Proceedings of the XLV Italian Society of Agricultural Genetics - SIGA Annual Congress

Salsomaggiore Terme, Italy - 26/29 September, 2001

ISBN 88-900622-1-5

 

 

 

ROLE OF THE ATHB-1 HD-ZIP TRANSCRIPTION FACTOR IN PLANT STRESS RESPONSES

 

LUCCHETTI S.*, BAIMA S.*, AOYAMA T.**, WISMAN E.***, RUBERTI I.****, MORELLI G.*

 

* Istituto Nazionale di Ricerca per gli Alimenti e la Nutrizione, Via Ardeatina 54,6, 00178 Roma

** Institute for Chemical Research, Kyoto University, Uji, Kyoto 611-0011, Japan

*** Michigan State University, East Lansing, Michigan 48824

**** Centro di studio per gli Acidi Nucleici, c/o Dipartimento di Genetica e Biologia Molecolare, Università di Roma La Sapienza, P. le Aldo Moro 5, 00185 Rome, Italy

 

 

ATHB-1, ethylene, HD-Zip transcription factor, stress, target genes

 

The Arabidopsis ATHB-1 gene encodes a transcription factor of the HD-Zip class. The expression analysis revealed that ATHB-1 mRNA is present in all plant tissues, with the highest expression in the roots and flowers. Moreover, its expression is regulated during plant growth.  In particular we observed that the ATHB-1 expression increases in the leaf with plant age reaching the highest level at bolting. This increase is determined, in part, by ethylene as indicated by expression studies in ein2-1, etr1-1 and ctr1-1 ethylene mutants. Accordingly, the gene is also rapidly induced by wounding, flooding and ethylene treatment.  Previous studies in transgenic tobacco overexpressing ATHB-1 have suggested that its function is concerned with leaf development.

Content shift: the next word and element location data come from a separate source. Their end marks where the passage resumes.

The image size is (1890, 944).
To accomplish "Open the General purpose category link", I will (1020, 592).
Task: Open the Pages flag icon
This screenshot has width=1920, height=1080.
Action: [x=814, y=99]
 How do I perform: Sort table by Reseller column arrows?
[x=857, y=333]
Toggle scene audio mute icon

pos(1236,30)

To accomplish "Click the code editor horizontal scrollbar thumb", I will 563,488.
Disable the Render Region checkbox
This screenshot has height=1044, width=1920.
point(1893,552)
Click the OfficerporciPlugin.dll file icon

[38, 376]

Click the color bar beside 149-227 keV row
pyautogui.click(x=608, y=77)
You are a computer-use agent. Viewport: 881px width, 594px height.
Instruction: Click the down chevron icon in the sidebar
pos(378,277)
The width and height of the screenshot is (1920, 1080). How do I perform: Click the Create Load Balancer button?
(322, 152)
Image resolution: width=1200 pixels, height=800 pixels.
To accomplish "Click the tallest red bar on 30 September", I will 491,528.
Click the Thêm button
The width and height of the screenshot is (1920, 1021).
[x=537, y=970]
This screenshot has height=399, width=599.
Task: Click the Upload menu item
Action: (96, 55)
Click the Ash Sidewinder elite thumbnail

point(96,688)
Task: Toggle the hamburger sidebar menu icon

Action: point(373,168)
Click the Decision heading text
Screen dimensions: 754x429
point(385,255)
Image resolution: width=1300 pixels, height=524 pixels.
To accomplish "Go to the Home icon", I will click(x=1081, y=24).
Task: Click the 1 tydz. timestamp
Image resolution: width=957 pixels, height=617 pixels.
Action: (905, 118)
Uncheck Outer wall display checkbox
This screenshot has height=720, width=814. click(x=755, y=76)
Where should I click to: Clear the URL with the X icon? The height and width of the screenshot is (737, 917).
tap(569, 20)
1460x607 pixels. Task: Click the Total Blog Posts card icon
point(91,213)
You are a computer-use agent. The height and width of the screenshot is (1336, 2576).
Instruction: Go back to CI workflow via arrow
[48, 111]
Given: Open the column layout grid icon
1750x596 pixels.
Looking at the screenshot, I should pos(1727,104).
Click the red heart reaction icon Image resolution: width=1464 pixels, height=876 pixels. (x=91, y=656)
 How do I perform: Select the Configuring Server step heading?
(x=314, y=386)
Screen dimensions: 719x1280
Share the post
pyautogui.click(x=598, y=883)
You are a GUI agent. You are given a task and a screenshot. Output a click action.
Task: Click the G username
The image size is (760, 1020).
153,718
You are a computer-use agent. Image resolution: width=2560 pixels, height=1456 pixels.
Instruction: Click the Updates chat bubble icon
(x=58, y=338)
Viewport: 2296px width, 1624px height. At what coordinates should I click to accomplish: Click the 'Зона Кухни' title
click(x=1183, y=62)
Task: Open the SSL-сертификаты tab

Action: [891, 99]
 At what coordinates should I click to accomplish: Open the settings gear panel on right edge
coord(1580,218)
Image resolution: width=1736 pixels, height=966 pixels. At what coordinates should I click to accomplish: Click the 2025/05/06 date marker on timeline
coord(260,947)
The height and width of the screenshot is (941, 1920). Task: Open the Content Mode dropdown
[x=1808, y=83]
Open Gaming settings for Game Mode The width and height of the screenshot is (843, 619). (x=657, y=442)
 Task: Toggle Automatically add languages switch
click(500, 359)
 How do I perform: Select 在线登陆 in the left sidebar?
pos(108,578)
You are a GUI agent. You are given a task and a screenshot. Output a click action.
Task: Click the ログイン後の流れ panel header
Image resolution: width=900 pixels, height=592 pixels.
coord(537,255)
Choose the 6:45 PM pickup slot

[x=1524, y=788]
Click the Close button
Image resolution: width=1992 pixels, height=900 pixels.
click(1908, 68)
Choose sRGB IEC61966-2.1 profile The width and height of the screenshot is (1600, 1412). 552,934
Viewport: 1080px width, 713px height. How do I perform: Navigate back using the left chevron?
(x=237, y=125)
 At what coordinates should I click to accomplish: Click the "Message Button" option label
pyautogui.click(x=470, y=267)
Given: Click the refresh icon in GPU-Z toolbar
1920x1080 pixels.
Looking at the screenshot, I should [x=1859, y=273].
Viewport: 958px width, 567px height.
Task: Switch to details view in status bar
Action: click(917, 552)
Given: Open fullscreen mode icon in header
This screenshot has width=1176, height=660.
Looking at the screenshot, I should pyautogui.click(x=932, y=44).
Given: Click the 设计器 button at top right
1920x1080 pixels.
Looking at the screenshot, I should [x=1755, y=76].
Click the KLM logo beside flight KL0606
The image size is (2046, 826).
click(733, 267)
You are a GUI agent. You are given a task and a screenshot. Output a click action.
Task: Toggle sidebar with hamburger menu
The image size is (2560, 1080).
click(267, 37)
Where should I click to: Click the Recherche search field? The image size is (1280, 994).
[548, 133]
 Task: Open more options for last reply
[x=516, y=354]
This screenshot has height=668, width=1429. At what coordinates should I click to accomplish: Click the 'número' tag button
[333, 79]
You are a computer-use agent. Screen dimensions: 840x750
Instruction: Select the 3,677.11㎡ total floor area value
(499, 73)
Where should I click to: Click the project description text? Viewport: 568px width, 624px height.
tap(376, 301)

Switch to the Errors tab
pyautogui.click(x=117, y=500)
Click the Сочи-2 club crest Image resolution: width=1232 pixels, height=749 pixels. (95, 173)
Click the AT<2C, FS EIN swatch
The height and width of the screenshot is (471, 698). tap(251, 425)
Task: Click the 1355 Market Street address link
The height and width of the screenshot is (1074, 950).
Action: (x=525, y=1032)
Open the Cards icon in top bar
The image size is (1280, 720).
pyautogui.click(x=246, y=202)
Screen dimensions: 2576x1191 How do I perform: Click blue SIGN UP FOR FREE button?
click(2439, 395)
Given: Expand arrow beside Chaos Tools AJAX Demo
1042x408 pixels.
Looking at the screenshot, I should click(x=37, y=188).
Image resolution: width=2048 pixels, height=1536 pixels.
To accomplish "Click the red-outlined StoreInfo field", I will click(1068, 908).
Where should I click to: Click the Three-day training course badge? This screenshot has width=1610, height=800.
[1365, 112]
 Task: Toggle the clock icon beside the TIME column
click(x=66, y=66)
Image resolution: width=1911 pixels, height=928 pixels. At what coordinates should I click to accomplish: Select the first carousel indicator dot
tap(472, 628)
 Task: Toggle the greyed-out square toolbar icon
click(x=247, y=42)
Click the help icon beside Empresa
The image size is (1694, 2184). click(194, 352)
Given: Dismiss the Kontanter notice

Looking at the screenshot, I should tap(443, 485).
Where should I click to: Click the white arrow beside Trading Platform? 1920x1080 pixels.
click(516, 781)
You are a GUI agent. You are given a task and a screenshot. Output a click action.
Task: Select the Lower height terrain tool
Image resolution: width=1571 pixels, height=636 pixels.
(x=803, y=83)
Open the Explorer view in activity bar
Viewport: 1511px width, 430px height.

This hypothesis has been recently supported by the finding that cotyledon and leaf shape is altered in 35S:ATHB-1 Arabidopsis transgenic plants. 

 

To gain more information on ATHB-1 function, a search of athb1 insertional mutants and of ATHB-1 putative target genes was undertaken.  Six En1 insertions mapping close to the ATHB-1 gene were identified. One of them (athb1-1) located within the gene has been further characterized. Northern analysis revealed that the ATHB-1 transcripts are below the level of detection in athb1-1 plants. However, the phenotypic analysis of athb1-1 seedlings, performed under normal growth conditions, showed no macroscopic developmental alterations.  For the search of ATHB-1 putative target genes, we constructed an ATHB-1-derived transcription factor (HD-Zip-1-V-G) which is expected to recognize ATHB-1 target genes and transactivate them in a glucocorticoid-dependent fashion.  In the presence of dexamethasone (DEX), a glucocorticoid analogue, the HD-Zip-1-VG transgenic plants showed a phenotype of narrow leaves with exagerated lobes, which was observed also as a severe phenotype of 35S::ATHB-1 plants.  This result indicated that HD-Zip-1-V-G recognized the same target genes as those of the authentic ATHB-1. The induction of the transactivating function of HD-Zip-1-V-G does not require de novo protein synthesis, allowing us to detect the target genes as up-regulated transcripts by DEX in the presence of cycloheximide (CHX), an inhibitor of protein synthesis. We carried out a target-gene analysis of ATHB-1 using this induction system in combination with Arabidopsis genomic DNA clones and DNA microarrays. The analysis identified so far genes involved in sugar metabolism and genes coding for amino acid transporters. The expression analysis of these genes in wild-type and athb1-1 mutant plants, that should allow the identification of ATHB-1 target genes, is currently in progress.

 

Biological meanings of obtained candidates for target genes and the role of ATHB-1 in leaf development and plant stress responses will be discussed.